IBM  Data Science  Experience

Working with Object Storage in Data Science Experience - Python Edition

In this post I'll run through some code needed to read and write data in CSV and JSON formats in Object Storage. This is the storage associated with your Data Science Experience account, which works great for any kind of flat file storage.

Getting Started



To work with Object Storage you will need your API credentials to authenticate your account. In Data Science Experience notebooks you can find your data by clicking the 1001 icon in the top right, which opens a right side panel showing your data assets. The screenshot below shows the options you have when you click Insert to code for a CSV file in a Python notebook:

As you can see, you can easily insert this CSV file as any of the most popular data types in Python with one click. By choosing one of the first three options, code is inserted into your notebook that leaves you with an object named something like df_data_1 that will be ready for analysis.
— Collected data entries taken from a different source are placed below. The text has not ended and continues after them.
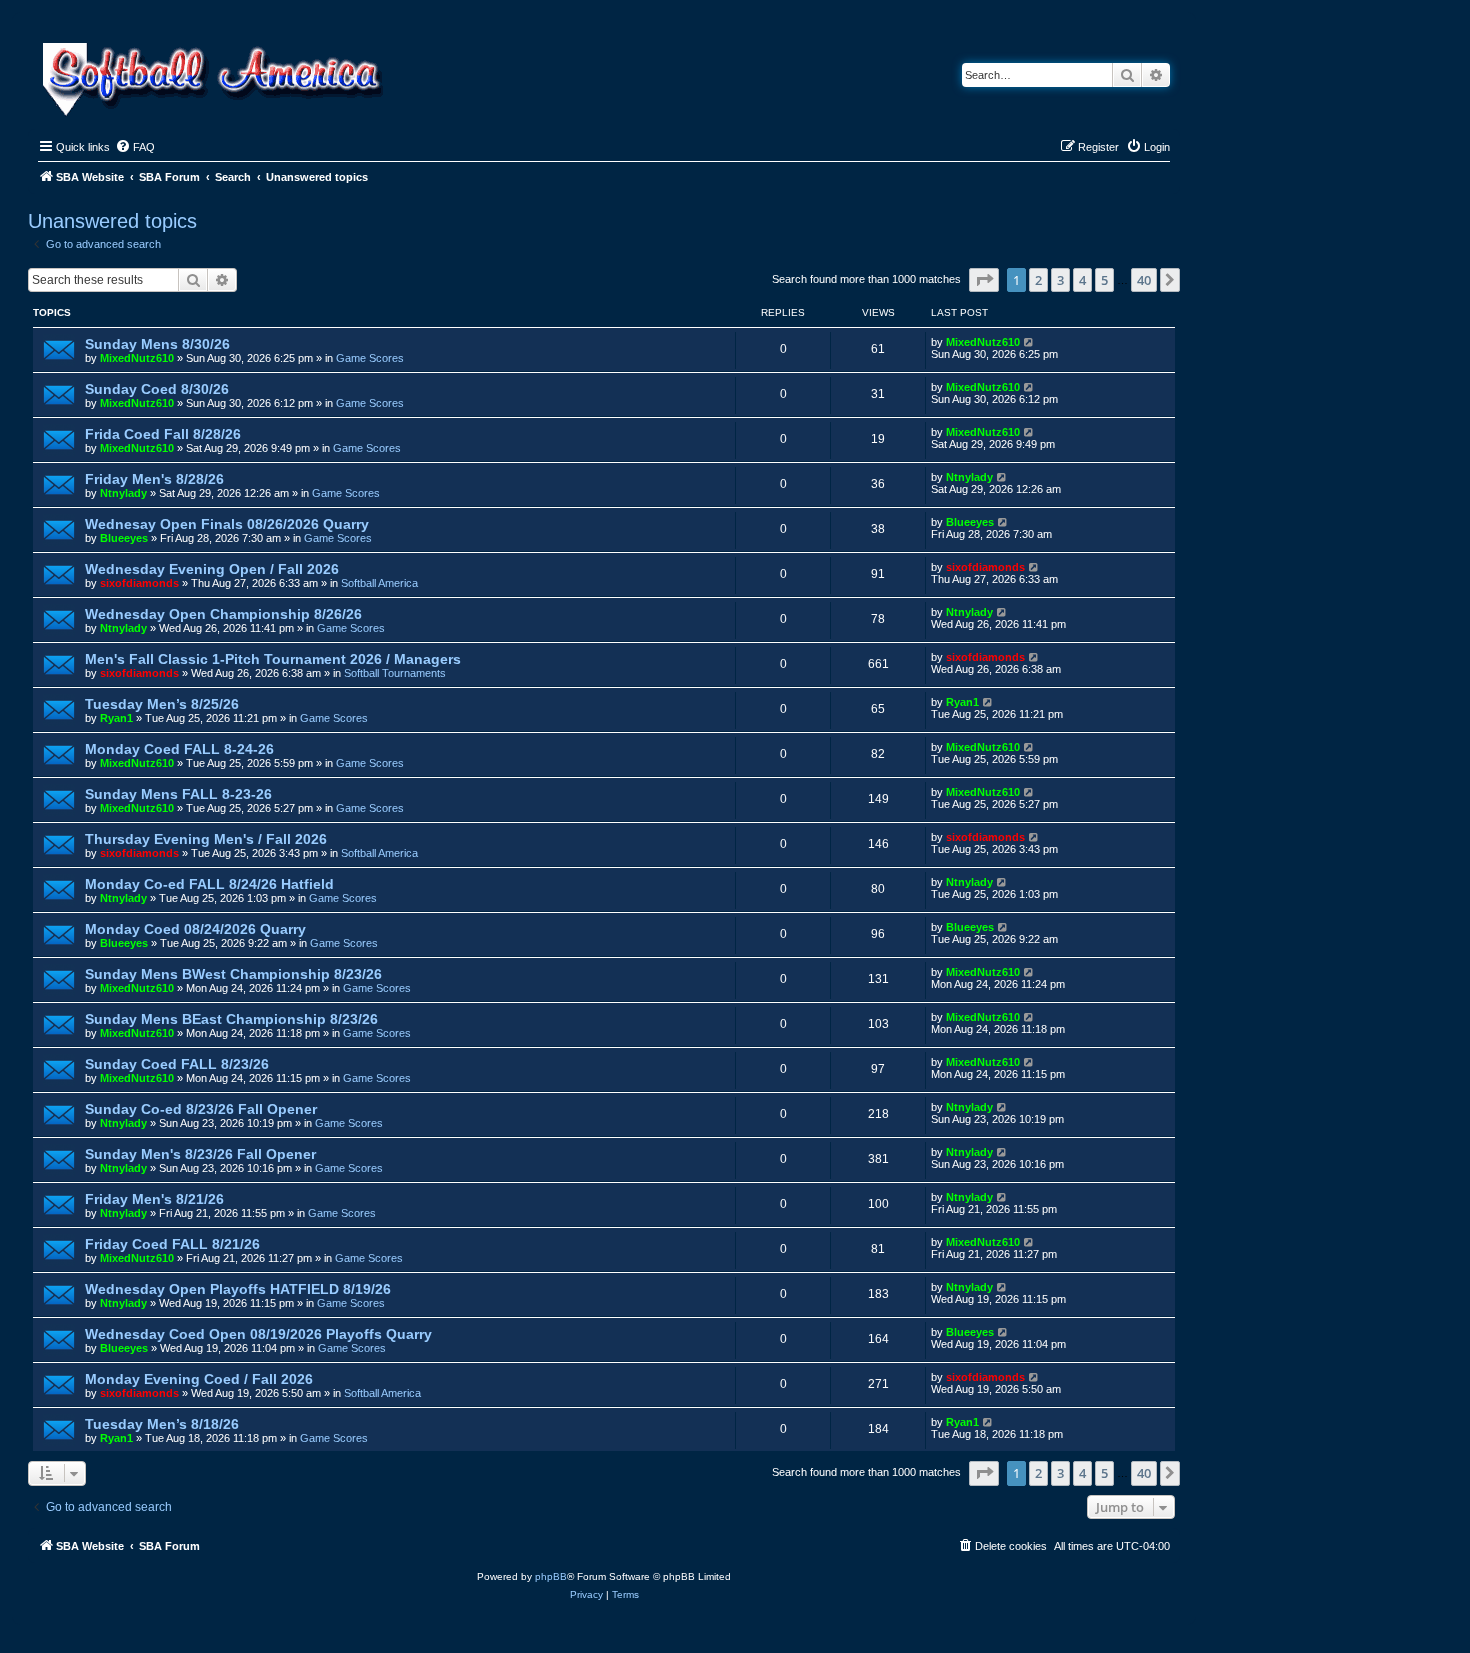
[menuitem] (135, 147)
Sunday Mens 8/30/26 (157, 344)
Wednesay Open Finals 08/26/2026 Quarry (227, 524)
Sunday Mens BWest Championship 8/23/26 (233, 974)
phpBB (551, 1576)
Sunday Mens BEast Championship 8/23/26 (231, 1019)
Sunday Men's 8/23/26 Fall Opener (200, 1154)
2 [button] (1038, 280)
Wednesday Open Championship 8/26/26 (223, 614)
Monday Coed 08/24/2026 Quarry (195, 929)
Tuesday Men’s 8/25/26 (162, 704)
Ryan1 (116, 718)
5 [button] (1104, 280)
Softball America (379, 583)
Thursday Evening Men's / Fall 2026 (206, 839)
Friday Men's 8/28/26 (154, 479)
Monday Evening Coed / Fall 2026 (199, 1379)
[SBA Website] (214, 76)
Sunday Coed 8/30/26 (157, 389)
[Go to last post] (1029, 342)
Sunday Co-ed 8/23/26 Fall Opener (201, 1109)
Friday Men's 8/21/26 (154, 1199)
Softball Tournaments (395, 673)
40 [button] (1144, 280)
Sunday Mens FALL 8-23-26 (178, 794)
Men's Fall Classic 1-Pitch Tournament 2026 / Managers (273, 659)
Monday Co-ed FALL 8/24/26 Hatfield (209, 884)
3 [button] (1060, 280)
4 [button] (1082, 280)
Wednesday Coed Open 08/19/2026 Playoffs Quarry (258, 1334)
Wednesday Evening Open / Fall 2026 (212, 569)
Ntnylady (123, 493)
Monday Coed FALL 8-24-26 (179, 749)
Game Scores (370, 358)
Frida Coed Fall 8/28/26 (163, 434)
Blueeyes (124, 538)
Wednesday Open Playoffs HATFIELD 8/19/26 (238, 1289)
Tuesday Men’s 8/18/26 (162, 1424)
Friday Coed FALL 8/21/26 (172, 1244)
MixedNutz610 (137, 358)
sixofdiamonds (139, 583)
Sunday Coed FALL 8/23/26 (177, 1064)
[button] (984, 280)
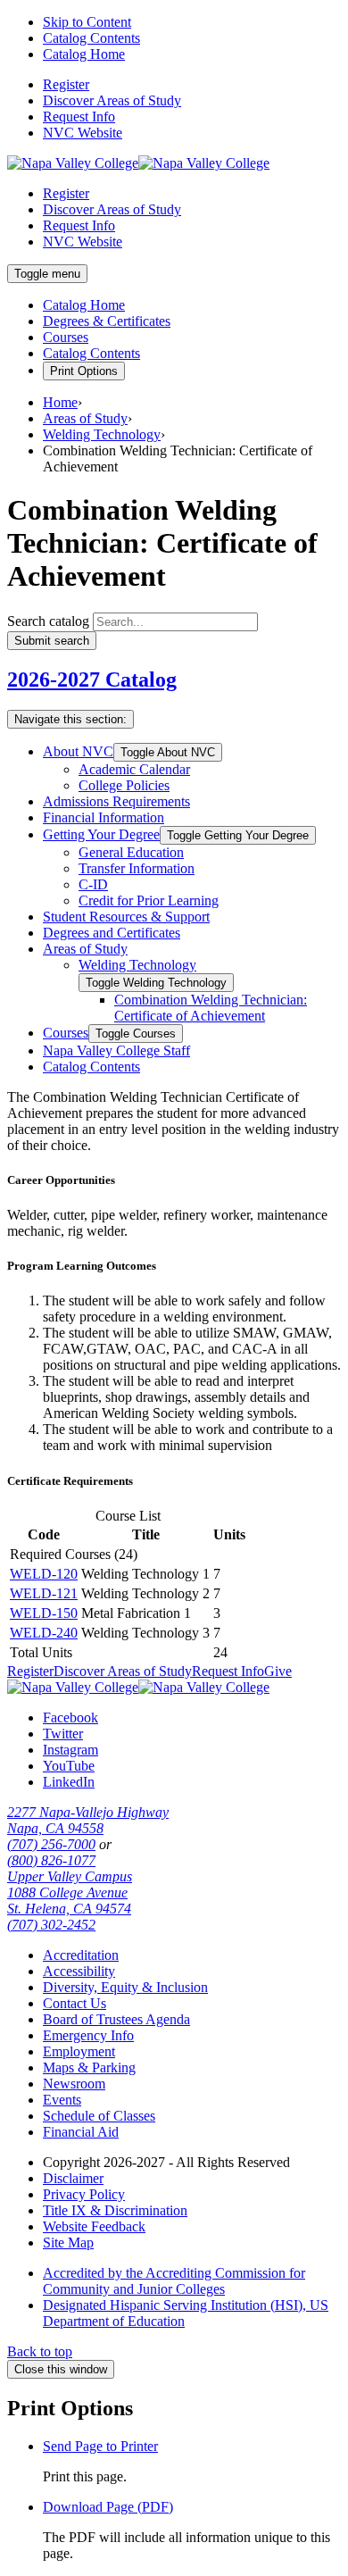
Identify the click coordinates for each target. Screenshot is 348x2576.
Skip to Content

For the purposes of this post, click Insert Credentials so that you have the object storage API credentials as an object available for use. Inserting credentials in a Python notebook creates code that looks like this:

credentials_1 = {  
  'auth_url':'https://identity.open.softlayer.com',
  'project':'object_storage_9-----3',
  'project_id':'7babac2********e0',
  'region':'dallas',
  'user_id':'9603b8************70f',
  'domain_id':'2c66d***********b9d26',
  'domain_name':'1026***',
  'username':'member_******************',
  'password':"""***************""",
  'container':'TemplateNotebooks',
  'tenantId':'undefined',
  'filename':'data_by_var.json'
}

Reading from Object Storage

As mentioned previously, if you want to read CSV data from Object Storage in a notebook, you can do it with one click.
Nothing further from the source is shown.